> **Exercise prompt**
Please write out each entry below exactly as it appears.

> **Provided records**
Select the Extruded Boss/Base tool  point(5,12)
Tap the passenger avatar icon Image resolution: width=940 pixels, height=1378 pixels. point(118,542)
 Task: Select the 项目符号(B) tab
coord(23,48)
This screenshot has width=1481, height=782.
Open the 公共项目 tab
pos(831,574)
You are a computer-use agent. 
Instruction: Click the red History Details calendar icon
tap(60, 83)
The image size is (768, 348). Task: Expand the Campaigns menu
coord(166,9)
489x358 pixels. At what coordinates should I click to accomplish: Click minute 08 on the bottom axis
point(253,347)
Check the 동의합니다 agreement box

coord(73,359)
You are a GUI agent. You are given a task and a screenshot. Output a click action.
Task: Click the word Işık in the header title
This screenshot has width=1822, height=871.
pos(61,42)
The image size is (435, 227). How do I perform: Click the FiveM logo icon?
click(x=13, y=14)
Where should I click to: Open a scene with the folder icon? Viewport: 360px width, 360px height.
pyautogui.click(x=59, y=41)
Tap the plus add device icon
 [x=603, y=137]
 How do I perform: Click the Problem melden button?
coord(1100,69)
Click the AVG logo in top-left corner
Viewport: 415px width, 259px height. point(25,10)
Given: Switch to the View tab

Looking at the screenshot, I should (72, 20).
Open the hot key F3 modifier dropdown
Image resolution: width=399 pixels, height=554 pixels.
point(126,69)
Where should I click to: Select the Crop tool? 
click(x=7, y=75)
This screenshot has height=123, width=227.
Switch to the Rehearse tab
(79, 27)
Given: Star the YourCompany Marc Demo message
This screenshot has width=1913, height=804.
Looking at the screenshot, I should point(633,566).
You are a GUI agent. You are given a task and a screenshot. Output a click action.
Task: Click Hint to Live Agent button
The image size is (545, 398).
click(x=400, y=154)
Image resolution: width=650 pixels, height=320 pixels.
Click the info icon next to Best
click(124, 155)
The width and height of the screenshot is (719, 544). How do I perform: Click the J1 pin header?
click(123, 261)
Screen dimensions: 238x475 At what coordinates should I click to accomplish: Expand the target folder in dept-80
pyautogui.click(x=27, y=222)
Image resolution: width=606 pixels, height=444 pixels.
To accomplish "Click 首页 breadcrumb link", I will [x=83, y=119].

> **Written answer**
Select the Extruded Boss/Base tool  point(5,12)
Tap the passenger avatar icon Image resolution: width=940 pixels, height=1378 pixels. point(118,542)
 Task: Select the 项目符号(B) tab
coord(23,48)
This screenshot has width=1481, height=782.
Open the 公共项目 tab
pos(831,574)
You are a computer-use agent. 
Instruction: Click the red History Details calendar icon
tap(60, 83)
The image size is (768, 348). Task: Expand the Campaigns menu
coord(166,9)
489x358 pixels. At what coordinates should I click to accomplish: Click minute 08 on the bottom axis
point(253,347)
Check the 동의합니다 agreement box

coord(73,359)
You are a GUI agent. You are given a task and a screenshot. Output a click action.
Task: Click the word Işık in the header title
This screenshot has width=1822, height=871.
pos(61,42)
The image size is (435, 227). How do I perform: Click the FiveM logo icon?
click(x=13, y=14)
Where should I click to: Open a scene with the folder icon? Viewport: 360px width, 360px height.
pyautogui.click(x=59, y=41)
Tap the plus add device icon
 [x=603, y=137]
 How do I perform: Click the Problem melden button?
coord(1100,69)
Click the AVG logo in top-left corner
Viewport: 415px width, 259px height. point(25,10)
Given: Switch to the View tab

Looking at the screenshot, I should (72, 20).
Open the hot key F3 modifier dropdown
Image resolution: width=399 pixels, height=554 pixels.
point(126,69)
Where should I click to: Select the Crop tool? 
click(x=7, y=75)
This screenshot has height=123, width=227.
Switch to the Rehearse tab
(79, 27)
Given: Star the YourCompany Marc Demo message
This screenshot has width=1913, height=804.
Looking at the screenshot, I should point(633,566).
You are a GUI agent. You are given a task and a screenshot. Output a click action.
Task: Click Hint to Live Agent button
The image size is (545, 398).
click(x=400, y=154)
Image resolution: width=650 pixels, height=320 pixels.
Click the info icon next to Best
click(124, 155)
The width and height of the screenshot is (719, 544). How do I perform: Click the J1 pin header?
click(123, 261)
Screen dimensions: 238x475 At what coordinates should I click to accomplish: Expand the target folder in dept-80
pyautogui.click(x=27, y=222)
Image resolution: width=606 pixels, height=444 pixels.
To accomplish "Click 首页 breadcrumb link", I will [x=83, y=119].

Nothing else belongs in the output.